▶ _EXERCISE_
In the entries that follow, how many lines include the string "computer"? The answer is the number only.

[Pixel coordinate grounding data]
════
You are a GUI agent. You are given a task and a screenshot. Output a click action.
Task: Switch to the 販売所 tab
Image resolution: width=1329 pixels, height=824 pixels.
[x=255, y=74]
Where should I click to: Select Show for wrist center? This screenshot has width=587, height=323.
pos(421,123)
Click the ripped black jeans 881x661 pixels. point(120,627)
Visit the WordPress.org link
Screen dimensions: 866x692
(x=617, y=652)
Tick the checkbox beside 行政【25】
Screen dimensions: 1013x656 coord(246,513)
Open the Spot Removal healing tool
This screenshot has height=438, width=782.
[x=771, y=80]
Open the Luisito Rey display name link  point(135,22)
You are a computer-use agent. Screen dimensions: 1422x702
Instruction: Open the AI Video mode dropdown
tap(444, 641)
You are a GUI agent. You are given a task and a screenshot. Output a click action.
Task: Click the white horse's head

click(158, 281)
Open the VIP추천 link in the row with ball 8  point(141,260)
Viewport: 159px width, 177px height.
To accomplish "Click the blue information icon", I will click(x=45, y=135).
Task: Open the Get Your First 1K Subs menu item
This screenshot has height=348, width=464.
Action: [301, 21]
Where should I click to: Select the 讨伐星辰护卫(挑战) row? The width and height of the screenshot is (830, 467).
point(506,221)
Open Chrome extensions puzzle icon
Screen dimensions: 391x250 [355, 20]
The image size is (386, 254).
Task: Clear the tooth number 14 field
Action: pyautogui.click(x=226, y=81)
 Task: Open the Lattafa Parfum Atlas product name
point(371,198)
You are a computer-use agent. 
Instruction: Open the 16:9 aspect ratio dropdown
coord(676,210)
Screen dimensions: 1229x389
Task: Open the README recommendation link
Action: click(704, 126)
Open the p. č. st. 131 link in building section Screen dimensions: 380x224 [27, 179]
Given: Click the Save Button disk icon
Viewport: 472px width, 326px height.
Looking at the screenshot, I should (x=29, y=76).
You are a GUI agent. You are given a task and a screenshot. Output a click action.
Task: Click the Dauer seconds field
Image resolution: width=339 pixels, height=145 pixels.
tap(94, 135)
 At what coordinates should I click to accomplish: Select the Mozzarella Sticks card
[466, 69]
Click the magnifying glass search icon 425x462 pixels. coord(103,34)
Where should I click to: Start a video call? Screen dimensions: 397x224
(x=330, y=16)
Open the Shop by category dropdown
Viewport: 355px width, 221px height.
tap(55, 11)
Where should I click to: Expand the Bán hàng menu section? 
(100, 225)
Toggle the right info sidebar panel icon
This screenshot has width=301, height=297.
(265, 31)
════
▶ _REPLY_
2